I’ve been thinking about freedom for a long time.

 

External freedom is one thing. It’s important. For anyone who has ever been a captive will understand that to be externally free is of utmost importance. The thing is though, that captivity and oppression are not just about external things. There are internal things that happen: things that shift places deep inside of us. Things we learn to survive and to help us through that served us for a while but now keep us enslaved.

 

So, how does freedom work exactly? Not just the obvious freedom of a captive whose door gets unlocked and they can simply leave. Recently I watched Hector’s pursuit of happiness where he is help a prisoner by African drug lords and then gets released.

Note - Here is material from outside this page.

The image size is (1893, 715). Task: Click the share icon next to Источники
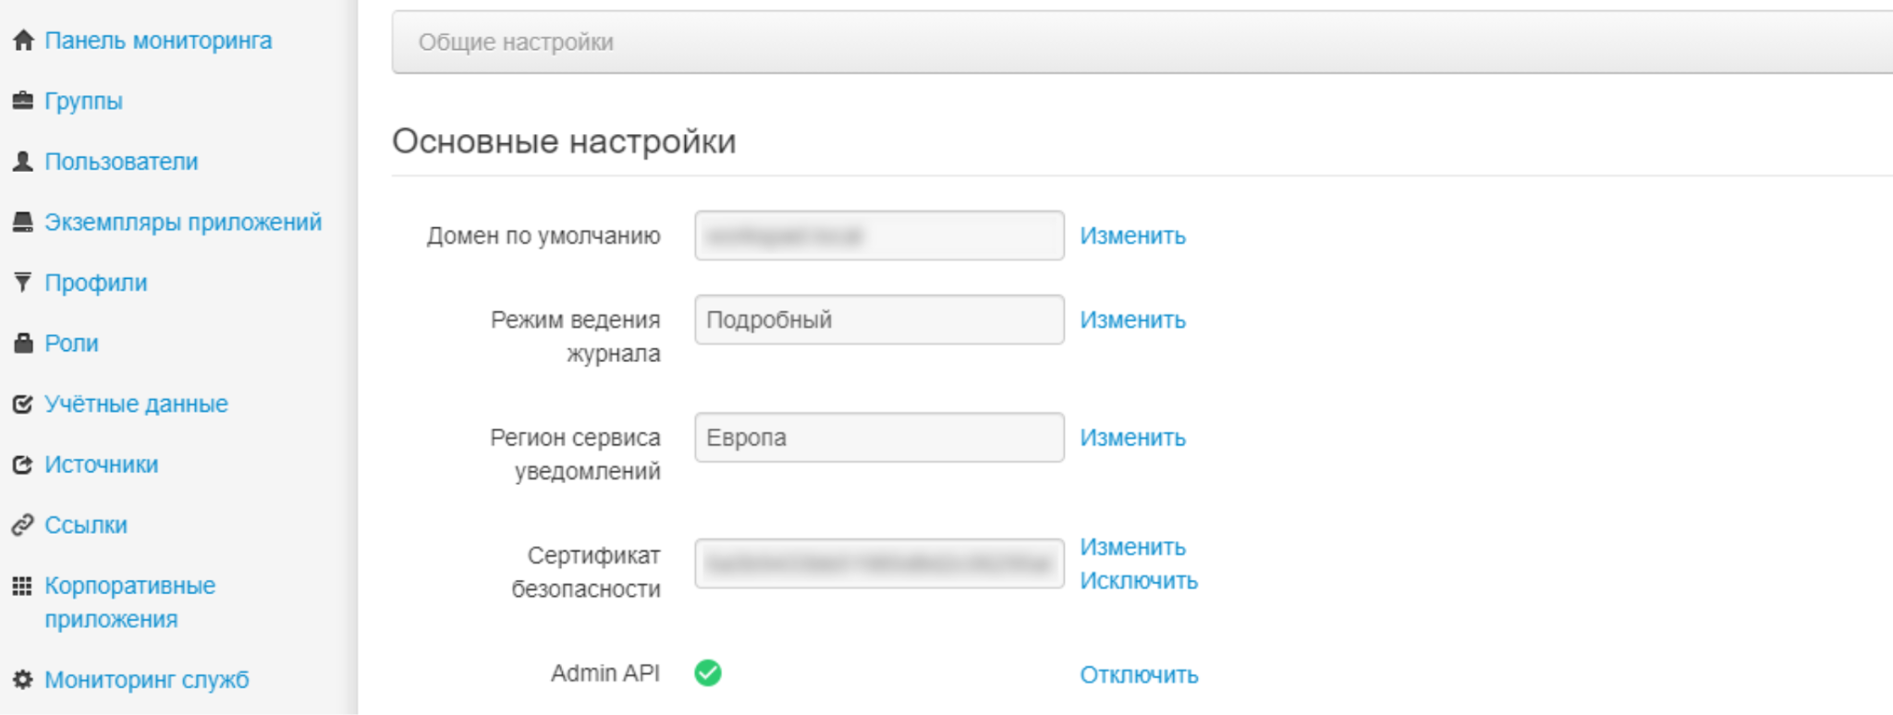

The scene is him slowly walking away, like he’s afraid any moment someone is going to shoot him dead, to him realizing he’s been released and he begins to run and laugh and shout and dance and run and it’s all just so flipping exhilarating. He writes in his happiness journal that true happiness is freedom. And he’s right.

 

My friend Hanna told me about being trapped in a pedophile ring for her childhood. Being forced to do unmentionable things – all. The. Time. That’s called slavery. That’s a real prison. The thing is she’s been free from that captivity for years and years and years but she still struggles with freedom. Being free on the outside has to be matched with being free on the inside. And how do we do that exactly?

 

The Israelites walked around a desert for forty years after they were ‘free’ from the oppression of the Egyptians but none of them seemed to think it was much of a ‘freedom dance’ they were doing. Commentaries suggest that the forty years was about getting freedom from the outside to the inside of them. Does it take that long?

 

Hanna would agree, I think, with Nelson Mandela, and the people of God that the road to freedom is a long walk. Those of us who want simple, shallow answers to complex truths (like almost everyone born) seem to think that the day Mandela was released from jail is what made him free. But you’d be wrong about that. By his own admission freedom started much sooner than that and also took much longer. What does that mean?

 

It means that freedom is much more complicated. It’s about our external lives, for sure. It’s about our internal lives for sure. But it’s even more than that. It’s about these parts of us being united together and contributing to the world around us. It’s about living a different way – from the inside out.

 

I want to live that way. But the truth is that it’s a hard way to live. The truth is that slavery exists in each of us. That freedom is elusive and difficult, and complicated. That the road to freedom is hard and long. That to be truly free means to face truth and accept it and to be authentic and vulnerable and open – and that is just simply terrifying.

 

To be free is to abandon yourself to a greater being who knows you better than you know yourself. If that’s how freedom works then why not start today?